| Provided material |
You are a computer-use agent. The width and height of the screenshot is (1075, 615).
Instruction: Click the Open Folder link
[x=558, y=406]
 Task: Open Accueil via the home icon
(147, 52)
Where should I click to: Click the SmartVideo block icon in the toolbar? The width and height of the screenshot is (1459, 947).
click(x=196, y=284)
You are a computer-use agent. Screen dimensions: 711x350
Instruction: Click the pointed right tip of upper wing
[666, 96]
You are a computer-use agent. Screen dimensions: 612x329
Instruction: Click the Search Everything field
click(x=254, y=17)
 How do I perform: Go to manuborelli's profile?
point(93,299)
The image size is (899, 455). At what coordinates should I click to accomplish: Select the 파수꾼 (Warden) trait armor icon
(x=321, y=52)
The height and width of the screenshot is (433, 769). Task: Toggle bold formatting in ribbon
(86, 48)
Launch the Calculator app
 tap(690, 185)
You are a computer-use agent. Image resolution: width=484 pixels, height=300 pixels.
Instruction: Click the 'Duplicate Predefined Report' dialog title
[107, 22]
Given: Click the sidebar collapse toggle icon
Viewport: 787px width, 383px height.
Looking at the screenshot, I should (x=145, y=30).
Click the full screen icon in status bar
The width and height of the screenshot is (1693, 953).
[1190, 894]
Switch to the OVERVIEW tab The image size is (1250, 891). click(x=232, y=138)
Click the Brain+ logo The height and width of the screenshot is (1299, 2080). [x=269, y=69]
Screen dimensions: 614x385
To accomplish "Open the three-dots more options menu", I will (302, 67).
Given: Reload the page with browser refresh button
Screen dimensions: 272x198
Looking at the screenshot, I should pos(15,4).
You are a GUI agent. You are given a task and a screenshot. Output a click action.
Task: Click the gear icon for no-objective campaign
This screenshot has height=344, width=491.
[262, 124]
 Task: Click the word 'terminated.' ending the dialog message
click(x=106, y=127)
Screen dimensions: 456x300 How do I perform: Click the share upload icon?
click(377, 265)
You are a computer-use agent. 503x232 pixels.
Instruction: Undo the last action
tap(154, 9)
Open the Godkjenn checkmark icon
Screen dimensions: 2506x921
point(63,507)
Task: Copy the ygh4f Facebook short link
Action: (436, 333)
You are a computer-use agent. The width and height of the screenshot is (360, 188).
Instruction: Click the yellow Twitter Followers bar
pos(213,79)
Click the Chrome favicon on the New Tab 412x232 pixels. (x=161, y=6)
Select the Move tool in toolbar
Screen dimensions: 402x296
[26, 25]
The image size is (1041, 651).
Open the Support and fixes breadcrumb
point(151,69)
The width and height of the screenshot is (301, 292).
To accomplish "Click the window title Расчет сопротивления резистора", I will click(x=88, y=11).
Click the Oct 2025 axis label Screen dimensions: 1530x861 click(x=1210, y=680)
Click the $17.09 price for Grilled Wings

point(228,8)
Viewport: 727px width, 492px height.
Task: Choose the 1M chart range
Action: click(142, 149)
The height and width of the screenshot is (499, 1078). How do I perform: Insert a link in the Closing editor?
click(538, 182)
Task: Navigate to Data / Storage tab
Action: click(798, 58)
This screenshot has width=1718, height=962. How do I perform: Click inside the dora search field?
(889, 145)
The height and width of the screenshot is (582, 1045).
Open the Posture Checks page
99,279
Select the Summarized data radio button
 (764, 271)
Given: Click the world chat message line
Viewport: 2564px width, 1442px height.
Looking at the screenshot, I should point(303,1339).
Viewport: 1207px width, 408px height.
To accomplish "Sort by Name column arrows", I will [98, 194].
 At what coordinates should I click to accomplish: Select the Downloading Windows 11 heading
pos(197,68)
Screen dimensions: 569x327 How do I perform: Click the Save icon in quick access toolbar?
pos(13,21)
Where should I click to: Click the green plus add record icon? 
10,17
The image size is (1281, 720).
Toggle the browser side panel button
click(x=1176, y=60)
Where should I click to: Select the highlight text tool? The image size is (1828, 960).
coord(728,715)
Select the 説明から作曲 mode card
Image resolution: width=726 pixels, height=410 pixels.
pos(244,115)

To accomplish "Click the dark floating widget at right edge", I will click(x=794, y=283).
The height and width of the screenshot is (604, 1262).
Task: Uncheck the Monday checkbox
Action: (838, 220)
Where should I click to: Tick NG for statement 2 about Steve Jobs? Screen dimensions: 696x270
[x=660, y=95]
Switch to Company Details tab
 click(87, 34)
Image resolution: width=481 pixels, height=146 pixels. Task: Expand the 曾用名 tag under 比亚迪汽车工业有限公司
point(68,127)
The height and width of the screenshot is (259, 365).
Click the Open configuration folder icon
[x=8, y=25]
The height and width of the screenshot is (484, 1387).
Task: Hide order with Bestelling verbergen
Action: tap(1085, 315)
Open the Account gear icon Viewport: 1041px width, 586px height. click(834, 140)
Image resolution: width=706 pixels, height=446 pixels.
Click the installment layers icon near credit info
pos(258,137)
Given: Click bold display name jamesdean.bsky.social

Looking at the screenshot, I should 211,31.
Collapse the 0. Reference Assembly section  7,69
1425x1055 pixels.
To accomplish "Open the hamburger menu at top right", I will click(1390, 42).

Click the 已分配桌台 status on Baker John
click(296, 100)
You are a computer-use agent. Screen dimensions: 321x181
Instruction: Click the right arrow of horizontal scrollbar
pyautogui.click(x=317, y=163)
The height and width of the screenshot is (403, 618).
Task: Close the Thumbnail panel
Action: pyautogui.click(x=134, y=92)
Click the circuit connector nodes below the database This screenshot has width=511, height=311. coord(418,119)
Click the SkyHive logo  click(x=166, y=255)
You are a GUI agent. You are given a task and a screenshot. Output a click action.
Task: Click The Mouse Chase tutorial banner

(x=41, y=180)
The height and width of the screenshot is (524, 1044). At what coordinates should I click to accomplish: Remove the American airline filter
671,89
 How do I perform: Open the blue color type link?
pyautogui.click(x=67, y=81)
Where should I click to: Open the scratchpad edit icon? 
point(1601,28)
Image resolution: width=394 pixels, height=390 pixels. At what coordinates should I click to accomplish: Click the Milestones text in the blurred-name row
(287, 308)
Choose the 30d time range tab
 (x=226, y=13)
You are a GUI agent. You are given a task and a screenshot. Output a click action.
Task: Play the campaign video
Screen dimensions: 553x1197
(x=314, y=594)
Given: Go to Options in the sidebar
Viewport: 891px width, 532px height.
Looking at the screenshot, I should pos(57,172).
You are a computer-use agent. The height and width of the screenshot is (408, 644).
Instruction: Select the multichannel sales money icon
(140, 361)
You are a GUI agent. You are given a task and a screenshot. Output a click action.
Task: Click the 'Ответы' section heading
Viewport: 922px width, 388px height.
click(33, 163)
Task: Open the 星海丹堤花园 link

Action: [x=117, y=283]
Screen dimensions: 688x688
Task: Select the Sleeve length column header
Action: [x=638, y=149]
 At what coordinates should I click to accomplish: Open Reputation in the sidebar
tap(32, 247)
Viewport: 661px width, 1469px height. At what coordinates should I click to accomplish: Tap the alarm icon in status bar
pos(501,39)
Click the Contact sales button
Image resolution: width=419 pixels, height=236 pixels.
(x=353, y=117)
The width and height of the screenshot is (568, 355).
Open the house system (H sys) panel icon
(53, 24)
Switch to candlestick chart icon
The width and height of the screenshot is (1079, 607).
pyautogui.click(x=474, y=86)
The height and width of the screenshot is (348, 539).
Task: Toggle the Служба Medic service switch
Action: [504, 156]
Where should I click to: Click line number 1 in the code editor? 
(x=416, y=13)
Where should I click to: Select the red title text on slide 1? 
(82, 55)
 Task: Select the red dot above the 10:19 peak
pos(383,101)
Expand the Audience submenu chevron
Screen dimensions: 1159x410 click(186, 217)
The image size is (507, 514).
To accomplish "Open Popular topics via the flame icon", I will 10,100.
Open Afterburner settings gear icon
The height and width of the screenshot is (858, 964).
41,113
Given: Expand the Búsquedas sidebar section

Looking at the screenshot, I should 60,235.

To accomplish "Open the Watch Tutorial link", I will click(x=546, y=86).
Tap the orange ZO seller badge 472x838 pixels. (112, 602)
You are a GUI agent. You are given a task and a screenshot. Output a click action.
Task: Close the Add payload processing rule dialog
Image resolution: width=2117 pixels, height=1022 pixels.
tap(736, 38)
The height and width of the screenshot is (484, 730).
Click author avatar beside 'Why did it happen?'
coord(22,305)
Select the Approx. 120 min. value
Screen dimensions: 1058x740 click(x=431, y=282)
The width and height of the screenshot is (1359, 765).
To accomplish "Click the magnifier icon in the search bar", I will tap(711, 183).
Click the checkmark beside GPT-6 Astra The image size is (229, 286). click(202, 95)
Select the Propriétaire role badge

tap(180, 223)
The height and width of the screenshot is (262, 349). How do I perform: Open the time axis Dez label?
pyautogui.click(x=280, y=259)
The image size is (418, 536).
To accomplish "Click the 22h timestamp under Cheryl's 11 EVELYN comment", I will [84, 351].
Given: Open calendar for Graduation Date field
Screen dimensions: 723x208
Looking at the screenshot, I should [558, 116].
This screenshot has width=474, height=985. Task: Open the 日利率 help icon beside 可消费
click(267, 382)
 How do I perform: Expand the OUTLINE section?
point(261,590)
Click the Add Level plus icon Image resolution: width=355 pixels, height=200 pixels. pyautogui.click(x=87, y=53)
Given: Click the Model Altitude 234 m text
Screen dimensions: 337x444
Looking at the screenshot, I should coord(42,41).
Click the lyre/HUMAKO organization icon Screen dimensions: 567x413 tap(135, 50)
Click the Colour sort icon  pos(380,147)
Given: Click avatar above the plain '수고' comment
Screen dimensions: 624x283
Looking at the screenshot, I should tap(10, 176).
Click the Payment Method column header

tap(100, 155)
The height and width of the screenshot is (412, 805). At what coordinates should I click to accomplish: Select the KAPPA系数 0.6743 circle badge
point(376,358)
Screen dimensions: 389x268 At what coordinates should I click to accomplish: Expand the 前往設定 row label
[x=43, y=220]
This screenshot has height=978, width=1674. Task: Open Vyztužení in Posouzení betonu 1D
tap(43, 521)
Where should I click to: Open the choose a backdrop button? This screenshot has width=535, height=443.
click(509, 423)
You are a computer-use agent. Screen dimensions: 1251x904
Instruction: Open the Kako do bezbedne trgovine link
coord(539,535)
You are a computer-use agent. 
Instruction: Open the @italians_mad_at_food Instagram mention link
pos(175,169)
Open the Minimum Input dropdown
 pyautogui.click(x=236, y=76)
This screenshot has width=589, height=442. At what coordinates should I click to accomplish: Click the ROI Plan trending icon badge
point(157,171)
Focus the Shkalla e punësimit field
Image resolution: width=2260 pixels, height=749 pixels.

| Directive |
Copy out the material from the line containing "Launch the Calculator app" down to the line containing "will click(x=88, y=11).", keeping both of those lines.

| Solution |
Launch the Calculator app
 tap(690, 185)
You are a computer-use agent. Image resolution: width=484 pixels, height=300 pixels.
Instruction: Click the 'Duplicate Predefined Report' dialog title
[107, 22]
Given: Click the sidebar collapse toggle icon
Viewport: 787px width, 383px height.
Looking at the screenshot, I should (x=145, y=30).
Click the full screen icon in status bar
The width and height of the screenshot is (1693, 953).
[1190, 894]
Switch to the OVERVIEW tab The image size is (1250, 891). click(x=232, y=138)
Click the Brain+ logo The height and width of the screenshot is (1299, 2080). [x=269, y=69]
Screen dimensions: 614x385
To accomplish "Open the three-dots more options menu", I will (302, 67).
Given: Reload the page with browser refresh button
Screen dimensions: 272x198
Looking at the screenshot, I should pos(15,4).
You are a GUI agent. You are given a task and a screenshot. Output a click action.
Task: Click the gear icon for no-objective campaign
This screenshot has height=344, width=491.
[262, 124]
 Task: Click the word 'terminated.' ending the dialog message
click(x=106, y=127)
Screen dimensions: 456x300 How do I perform: Click the share upload icon?
click(377, 265)
You are a computer-use agent. 503x232 pixels.
Instruction: Undo the last action
tap(154, 9)
Open the Godkjenn checkmark icon
Screen dimensions: 2506x921
point(63,507)
Task: Copy the ygh4f Facebook short link
Action: (436, 333)
You are a computer-use agent. The width and height of the screenshot is (360, 188).
Instruction: Click the yellow Twitter Followers bar
pos(213,79)
Click the Chrome favicon on the New Tab 412x232 pixels. (x=161, y=6)
Select the Move tool in toolbar
Screen dimensions: 402x296
[26, 25]
The image size is (1041, 651).
Open the Support and fixes breadcrumb
point(151,69)
The width and height of the screenshot is (301, 292).
To accomplish "Click the window title Расчет сопротивления резистора", I will click(x=88, y=11).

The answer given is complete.